Last year, the Oregon Legislature passed a new law requiring cities with at least 10,000 residents and at least 25 percent of its residents experiencing severe rent burden to conduct a meeting to discuss causes and potential solutions to ease the problem.
Rent burden is defined by looking at the percentage of one’s income spent on rental costs. If you pay more than 30 percent of your household’s income on rent, you are considered “rent burdened.” “Severe rent burden” means your rent costs more than 50 percent of your household income.
The state also implemented new requirements to track and report on communities experiencing high percentages of rent burdened households, and the first report just came out.

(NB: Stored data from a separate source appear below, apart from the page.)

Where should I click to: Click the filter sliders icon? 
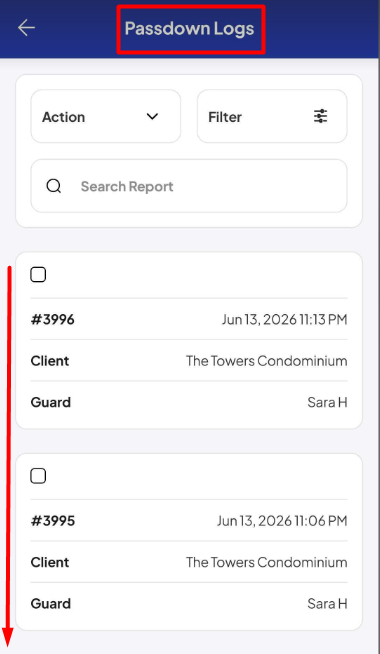coord(320,116)
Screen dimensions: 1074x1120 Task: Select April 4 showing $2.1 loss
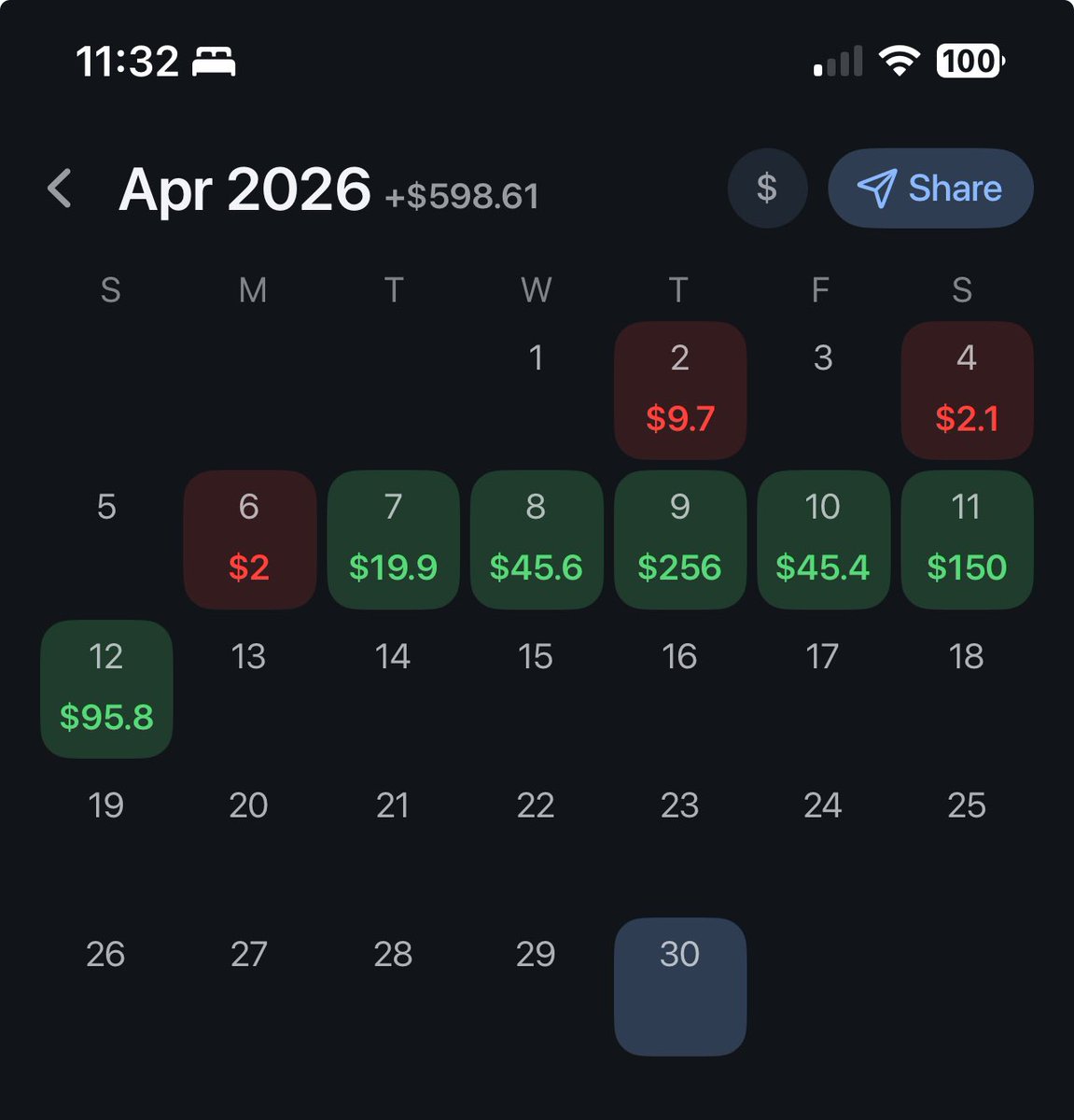pyautogui.click(x=967, y=390)
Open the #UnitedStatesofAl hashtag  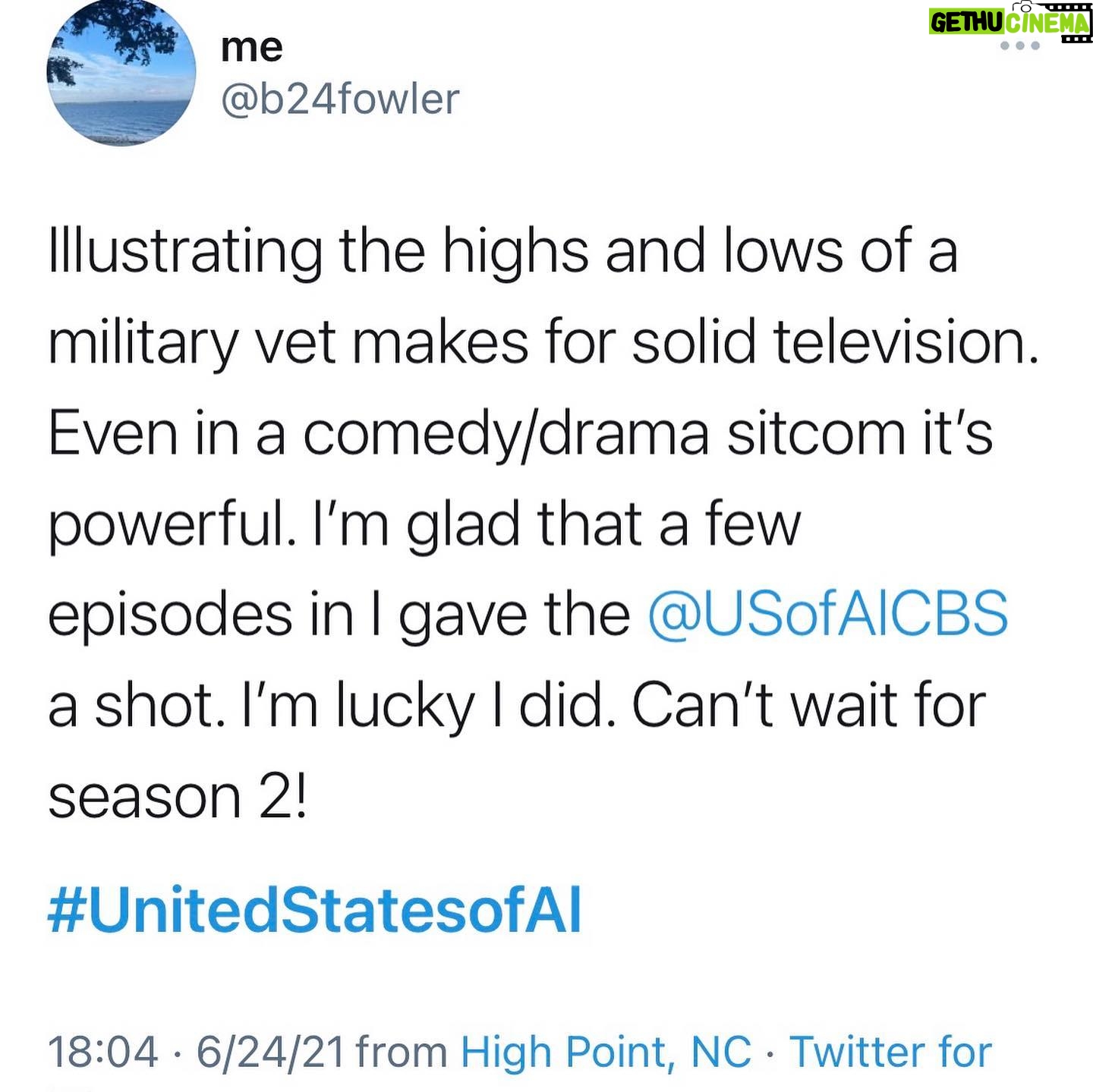pos(315,909)
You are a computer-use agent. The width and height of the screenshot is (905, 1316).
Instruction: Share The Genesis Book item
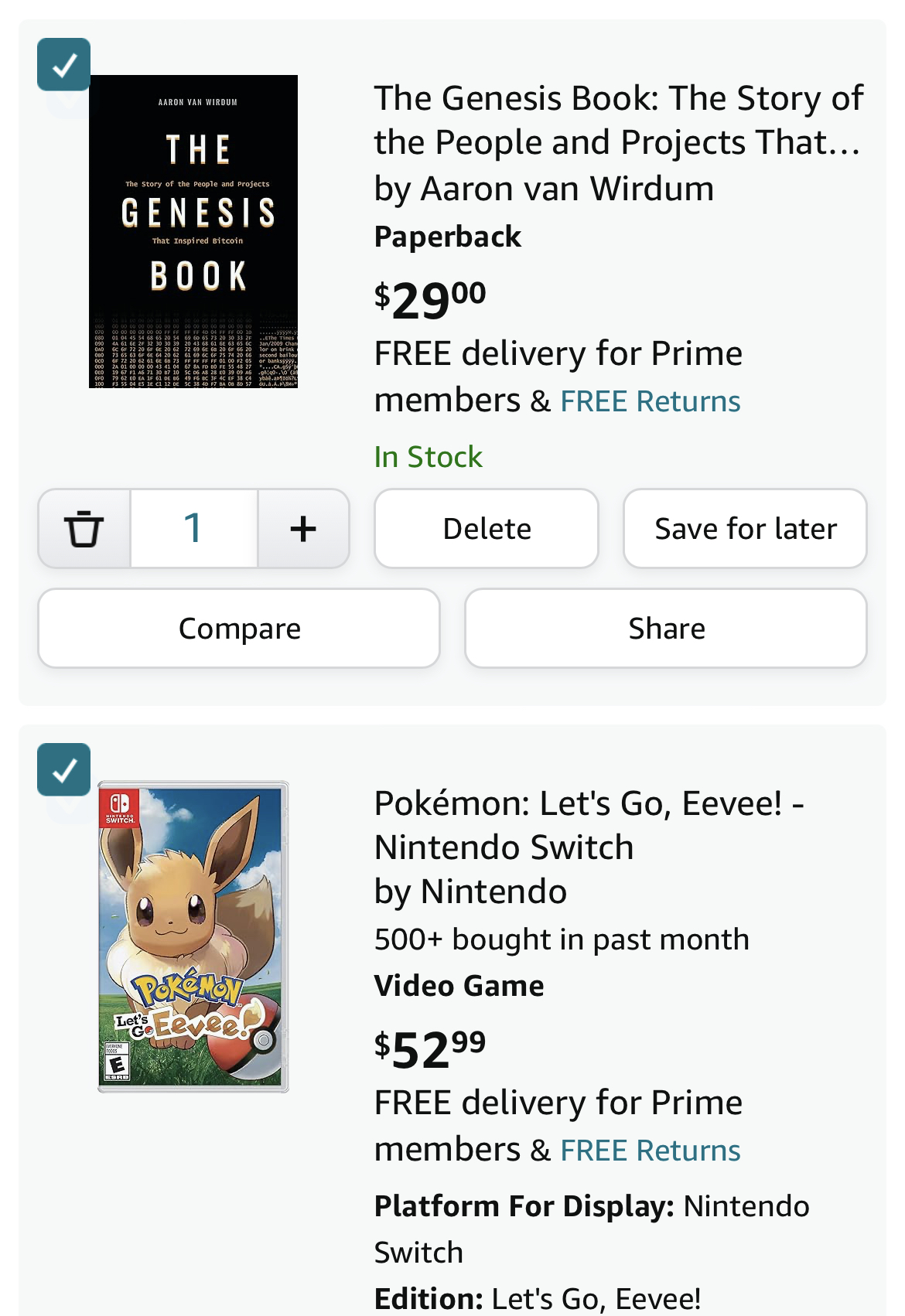666,629
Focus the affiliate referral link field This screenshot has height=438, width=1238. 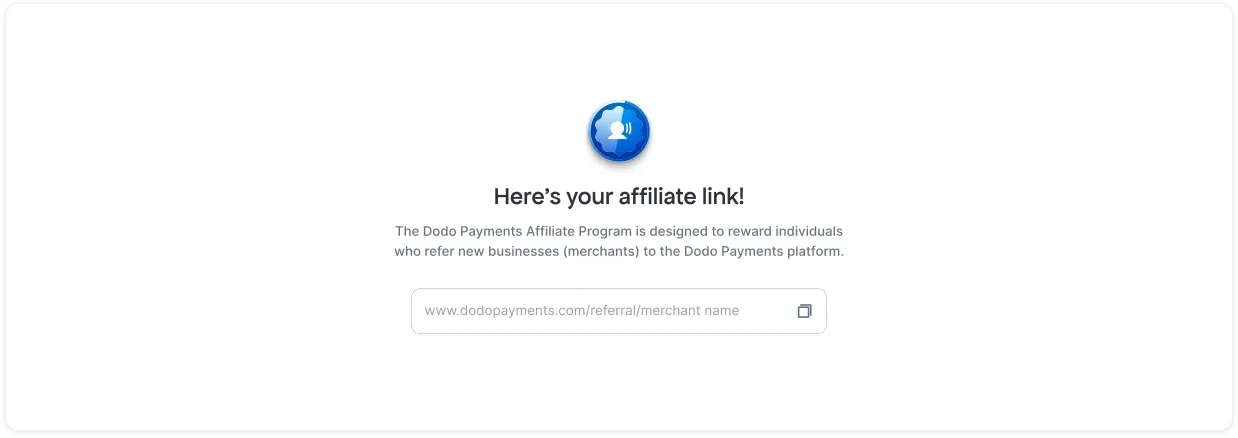[x=619, y=311]
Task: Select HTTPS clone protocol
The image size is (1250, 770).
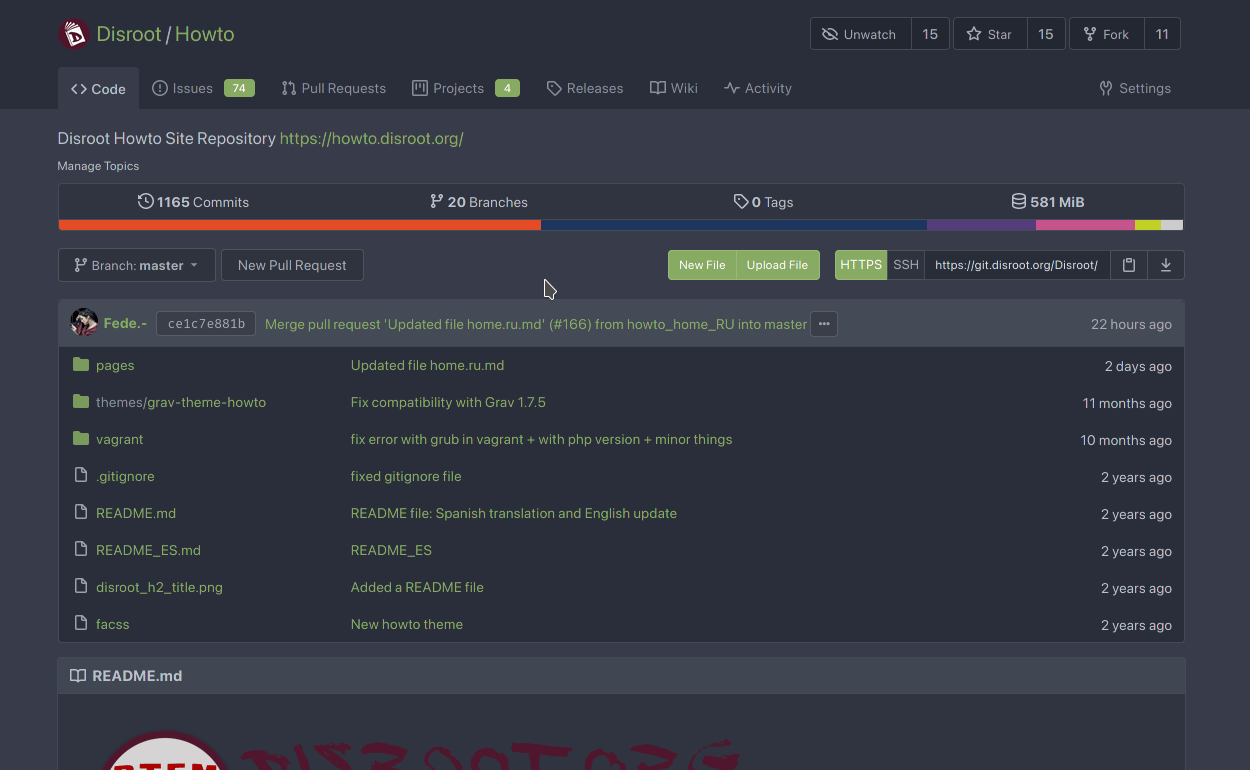Action: (x=860, y=265)
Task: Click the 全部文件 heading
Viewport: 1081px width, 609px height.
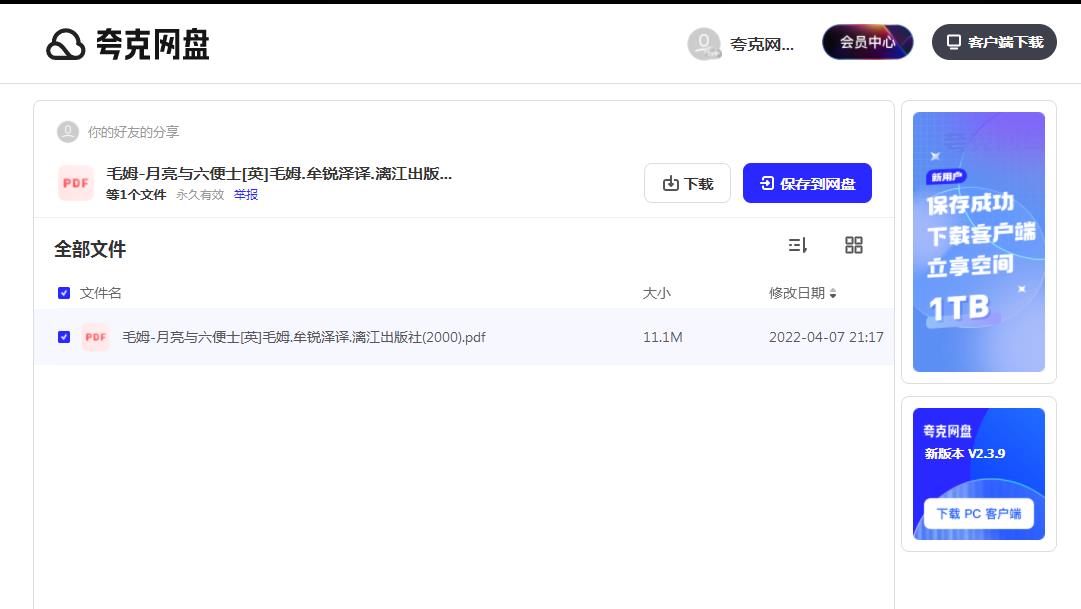Action: pyautogui.click(x=90, y=249)

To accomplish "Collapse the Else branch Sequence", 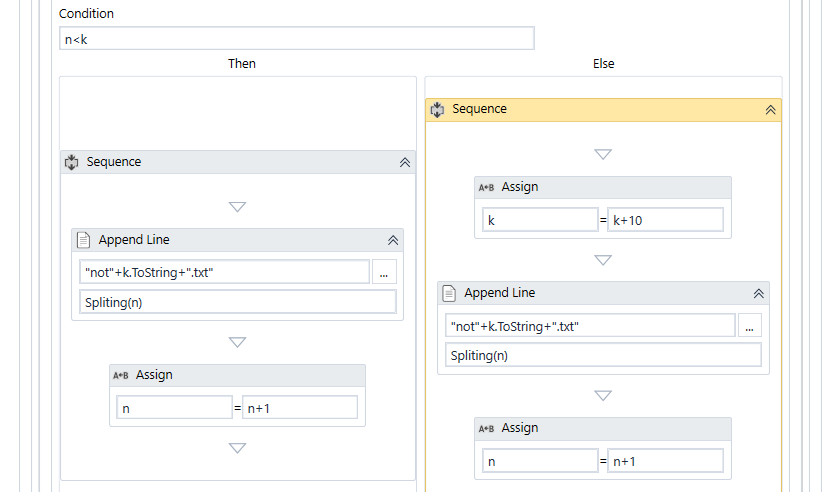I will pos(770,110).
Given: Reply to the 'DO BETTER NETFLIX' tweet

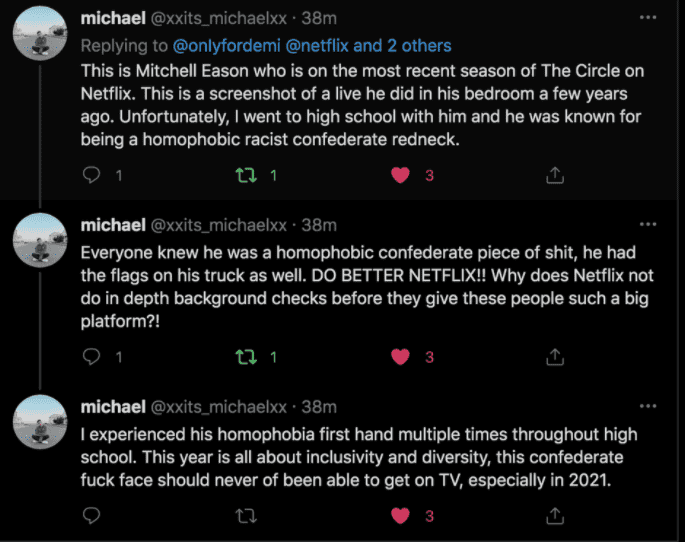Looking at the screenshot, I should 92,357.
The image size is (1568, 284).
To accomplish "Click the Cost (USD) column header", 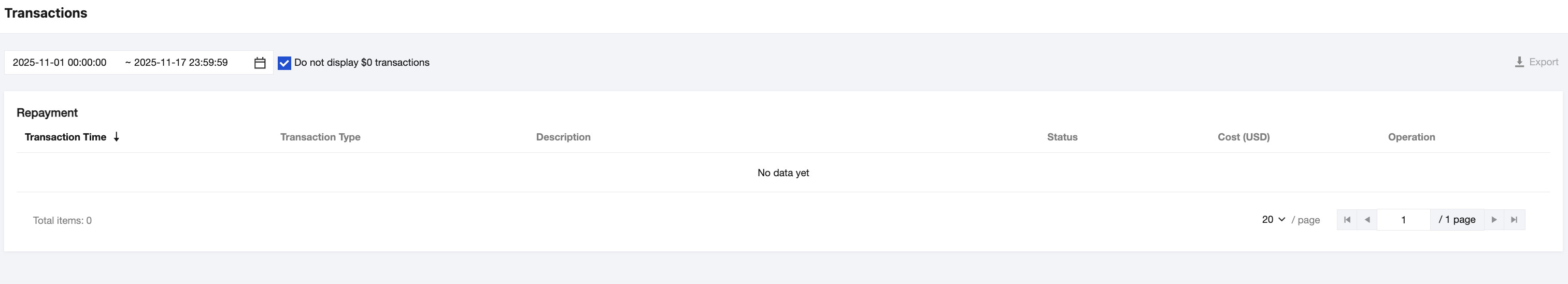I will point(1244,137).
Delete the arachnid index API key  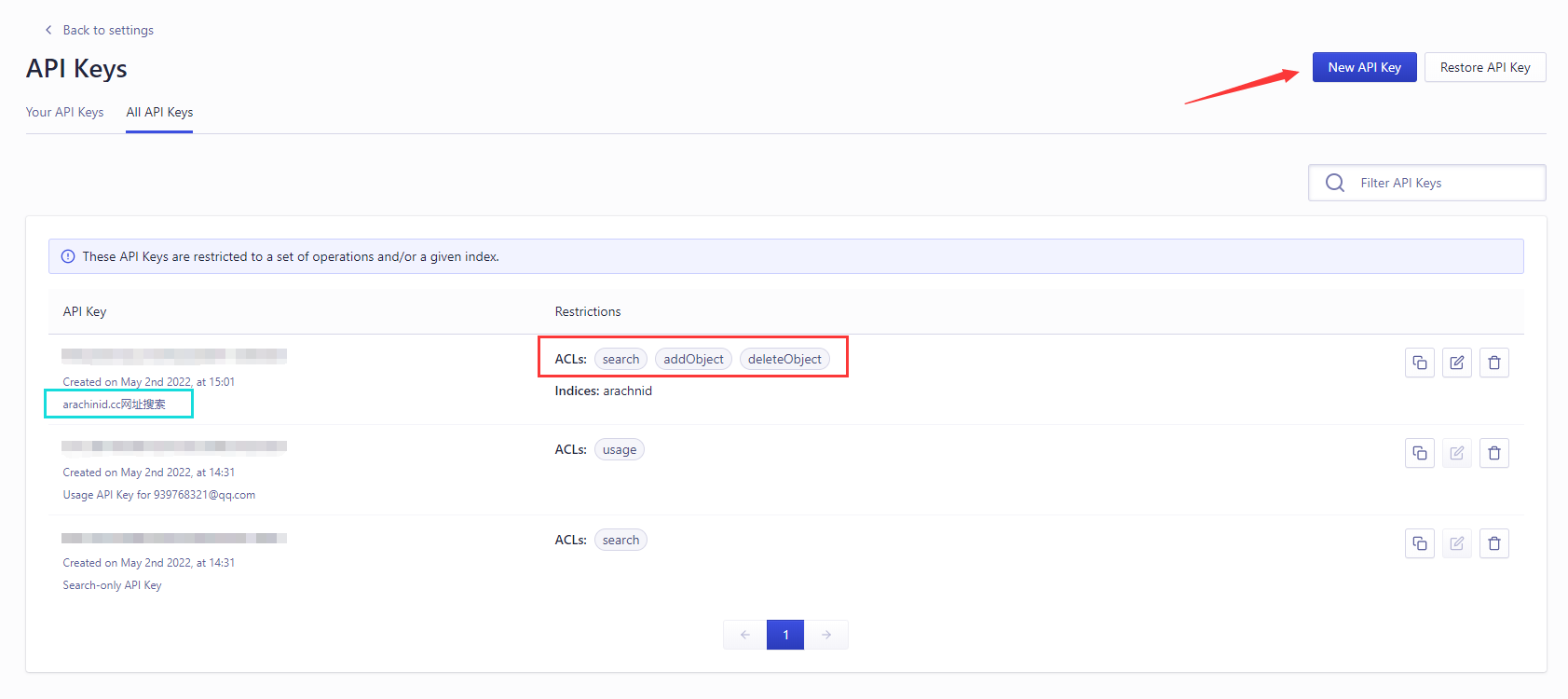(x=1493, y=363)
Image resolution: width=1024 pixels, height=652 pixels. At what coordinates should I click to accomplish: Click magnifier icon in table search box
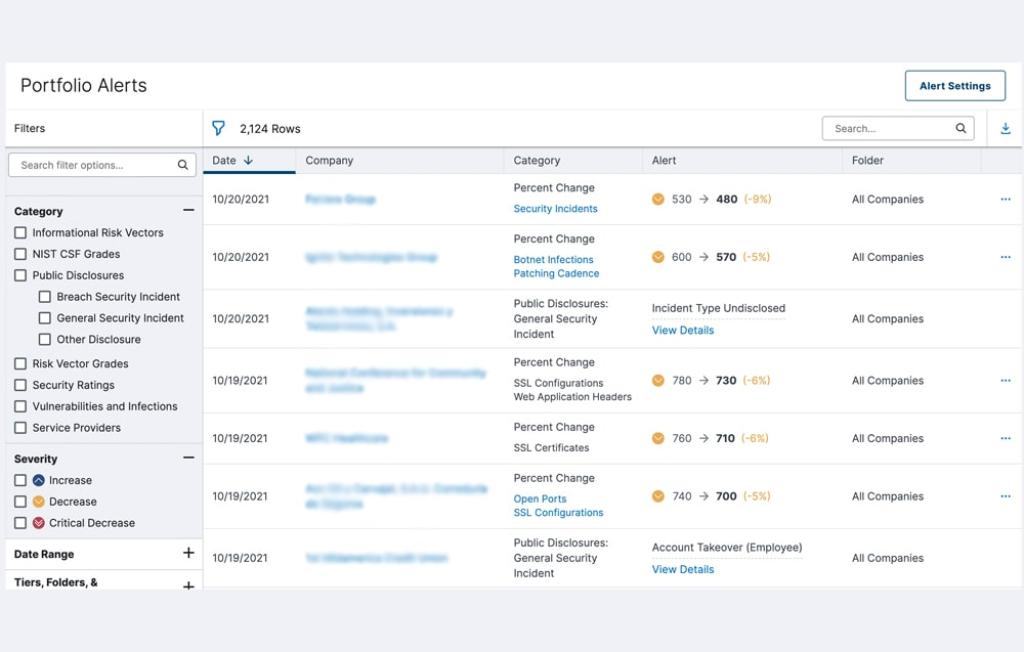[961, 128]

The results were pretty good for Canby, finding that 291 of our our approximately 2,000 renter households are severely rent-burdened. That comes out to 14.1 percent, which is more than 10 points lower than the 25 percent threshold set out in the new law that would trigger a communitywide response.
In fact, Canby’s percentage of families who are severely rent-burdened was lower than any other city included in the study. More than 24 percent of the renter households in Oregon City are severely rent-burdened, and in Woodburn it’s over 26 percent. Even in Wilsonville, the number was over 17 percent, several points higher than in Canby.
Still, that’s about one out of every seven households in Canby that has to spend more than half of their income just to put a roof over their heads. That leaves less leftover for food, transportation, child care, medical care and other necessities. It’s something the state, county and cities will have to look at, as efforts continue to make quality affordable housing available to every family in Oregon.